— Start of PAGE EXCERPT —

You are viewing a plain text version of this content. The canonical link for it is here.
Posted to issues@spark.apache.org by "Hyukjin Kwon (JIRA)" <ji...@apache.org> on 2017/10/17 04:49:00 UTC
[jira] [Resolved] (SPARK-22276) Unnecessary repartitioning

     [ https://issues.apache.org/jira/browse/SPARK-22276?page=com.atlassian.jira.plugin.system.issuetabpanels:all-tabpanel ]

Hyukjin Kwon resolved SPARK-22276.
----------------------------------
    Resolution: Duplicate

> Unnecessary repartitioning
> --------------------------
>
>                 Key: SPARK-22276
>                 URL: https://issues.apache.org/jira/browse/SPARK-22276
>             Project: Spark
>          Issue Type: Bug
>          Components: Optimizer
>    Affects Versions: 2.2.0
>            Reporter: Fernando Pereira
>
> When a dataframe is sorted it is partitioned with a RangePartitioner.

— End of PAGE EXCERPT —

• [AIM 1]
Answer these questions about the SPARK-22276 notice:
(a) What resolution was the issue given?
(b) Which component is listed for the issue?
(c) What is a sorted dataframe partitioned with?

— Start of GIVEN DATA —

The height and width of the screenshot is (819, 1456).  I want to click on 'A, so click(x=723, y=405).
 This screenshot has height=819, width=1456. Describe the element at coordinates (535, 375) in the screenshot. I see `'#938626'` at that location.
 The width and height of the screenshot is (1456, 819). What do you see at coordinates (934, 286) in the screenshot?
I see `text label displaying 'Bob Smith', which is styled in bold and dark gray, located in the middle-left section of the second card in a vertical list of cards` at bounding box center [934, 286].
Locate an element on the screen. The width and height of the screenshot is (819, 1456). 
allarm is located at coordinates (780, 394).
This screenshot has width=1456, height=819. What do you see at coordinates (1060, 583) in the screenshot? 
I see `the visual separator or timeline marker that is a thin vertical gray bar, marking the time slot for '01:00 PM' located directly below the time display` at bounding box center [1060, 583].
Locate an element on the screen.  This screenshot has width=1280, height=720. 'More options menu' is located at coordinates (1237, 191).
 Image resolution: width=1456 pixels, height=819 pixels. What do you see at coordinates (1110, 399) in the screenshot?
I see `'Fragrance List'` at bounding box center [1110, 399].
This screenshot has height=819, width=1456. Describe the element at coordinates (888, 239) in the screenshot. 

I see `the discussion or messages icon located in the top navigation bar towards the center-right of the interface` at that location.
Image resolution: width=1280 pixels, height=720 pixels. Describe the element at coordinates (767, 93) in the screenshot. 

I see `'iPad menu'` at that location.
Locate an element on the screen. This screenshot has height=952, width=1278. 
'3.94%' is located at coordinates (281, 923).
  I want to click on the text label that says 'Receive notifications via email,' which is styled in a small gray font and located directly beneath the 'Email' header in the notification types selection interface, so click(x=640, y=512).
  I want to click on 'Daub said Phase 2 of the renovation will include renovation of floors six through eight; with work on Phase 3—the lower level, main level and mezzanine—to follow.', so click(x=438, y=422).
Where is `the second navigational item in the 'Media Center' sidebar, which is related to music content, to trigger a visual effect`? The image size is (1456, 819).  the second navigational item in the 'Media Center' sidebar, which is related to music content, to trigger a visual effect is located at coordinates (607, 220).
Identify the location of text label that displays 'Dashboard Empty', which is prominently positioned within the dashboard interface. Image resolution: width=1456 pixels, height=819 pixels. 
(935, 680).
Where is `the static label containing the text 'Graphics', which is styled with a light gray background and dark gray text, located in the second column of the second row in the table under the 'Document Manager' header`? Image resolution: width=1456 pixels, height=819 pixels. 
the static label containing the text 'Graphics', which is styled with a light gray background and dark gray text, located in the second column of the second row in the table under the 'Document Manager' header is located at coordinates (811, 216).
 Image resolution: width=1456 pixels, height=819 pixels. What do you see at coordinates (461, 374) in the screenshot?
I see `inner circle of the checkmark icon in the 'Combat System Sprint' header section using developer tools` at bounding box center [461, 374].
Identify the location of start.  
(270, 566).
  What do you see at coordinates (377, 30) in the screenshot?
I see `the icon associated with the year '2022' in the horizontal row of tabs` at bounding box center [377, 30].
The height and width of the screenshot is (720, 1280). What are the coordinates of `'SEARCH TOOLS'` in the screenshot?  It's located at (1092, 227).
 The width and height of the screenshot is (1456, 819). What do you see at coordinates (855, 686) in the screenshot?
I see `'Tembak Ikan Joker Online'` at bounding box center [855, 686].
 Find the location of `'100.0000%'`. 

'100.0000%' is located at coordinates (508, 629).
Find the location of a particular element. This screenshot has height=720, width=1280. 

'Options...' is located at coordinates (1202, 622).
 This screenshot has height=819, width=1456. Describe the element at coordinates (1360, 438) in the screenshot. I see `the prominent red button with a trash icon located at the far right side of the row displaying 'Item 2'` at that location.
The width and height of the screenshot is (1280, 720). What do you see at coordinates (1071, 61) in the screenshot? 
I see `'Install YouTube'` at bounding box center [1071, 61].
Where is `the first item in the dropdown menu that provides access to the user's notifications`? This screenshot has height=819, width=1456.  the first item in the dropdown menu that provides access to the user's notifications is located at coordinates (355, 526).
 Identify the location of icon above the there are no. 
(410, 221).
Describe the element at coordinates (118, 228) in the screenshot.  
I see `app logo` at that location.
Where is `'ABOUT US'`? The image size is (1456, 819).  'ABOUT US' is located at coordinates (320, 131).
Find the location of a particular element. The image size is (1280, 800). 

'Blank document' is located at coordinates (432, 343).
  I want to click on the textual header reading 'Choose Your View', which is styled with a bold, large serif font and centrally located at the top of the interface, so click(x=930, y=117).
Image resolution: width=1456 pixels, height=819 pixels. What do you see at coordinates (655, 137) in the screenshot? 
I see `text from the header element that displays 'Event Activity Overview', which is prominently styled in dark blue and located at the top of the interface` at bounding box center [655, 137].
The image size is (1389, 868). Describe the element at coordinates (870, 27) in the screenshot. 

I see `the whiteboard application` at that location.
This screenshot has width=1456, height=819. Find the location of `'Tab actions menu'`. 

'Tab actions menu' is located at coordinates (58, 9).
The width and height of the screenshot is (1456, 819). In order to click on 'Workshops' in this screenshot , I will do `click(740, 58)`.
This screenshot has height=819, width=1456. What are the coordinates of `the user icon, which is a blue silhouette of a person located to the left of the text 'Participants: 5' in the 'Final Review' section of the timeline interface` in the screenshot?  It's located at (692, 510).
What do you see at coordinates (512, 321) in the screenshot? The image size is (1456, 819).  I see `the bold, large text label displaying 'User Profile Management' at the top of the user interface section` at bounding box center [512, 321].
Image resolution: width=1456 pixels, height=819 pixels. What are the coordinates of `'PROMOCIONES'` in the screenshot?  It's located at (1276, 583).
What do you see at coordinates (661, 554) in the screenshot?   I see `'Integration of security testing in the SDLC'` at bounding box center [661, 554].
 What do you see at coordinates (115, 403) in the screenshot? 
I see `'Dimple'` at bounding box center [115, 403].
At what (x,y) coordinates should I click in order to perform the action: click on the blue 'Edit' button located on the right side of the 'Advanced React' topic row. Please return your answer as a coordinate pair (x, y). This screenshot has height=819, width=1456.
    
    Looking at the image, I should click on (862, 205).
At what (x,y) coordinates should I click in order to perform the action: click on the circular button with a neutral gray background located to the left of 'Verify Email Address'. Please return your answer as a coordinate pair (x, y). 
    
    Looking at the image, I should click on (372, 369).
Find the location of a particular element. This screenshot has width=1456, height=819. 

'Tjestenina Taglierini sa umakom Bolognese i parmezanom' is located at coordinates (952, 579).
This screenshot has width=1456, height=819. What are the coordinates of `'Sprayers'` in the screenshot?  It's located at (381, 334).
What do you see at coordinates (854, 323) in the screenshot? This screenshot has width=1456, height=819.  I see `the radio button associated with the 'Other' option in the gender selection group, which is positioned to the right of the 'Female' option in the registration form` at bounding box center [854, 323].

— End of GIVEN DATA —

• [AIM 2] Can you lay out the dataset rows from the line containing "Identify the location of text" through the line containing "(935, 680)." as a JSON list of strings, one string per line and blank lines omitted?

• [TASK RESPONSE 1]
(a) Duplicate
(b) Optimizer
(c) A RangePartitioner

• [TASK RESPONSE 2]
[
  "Identify the location of text label that displays 'Dashboard Empty', which is prominently positioned within the dashboard interface. Image resolution: width=1456 pixels, height=819 pixels. ",
  "(935, 680)."
]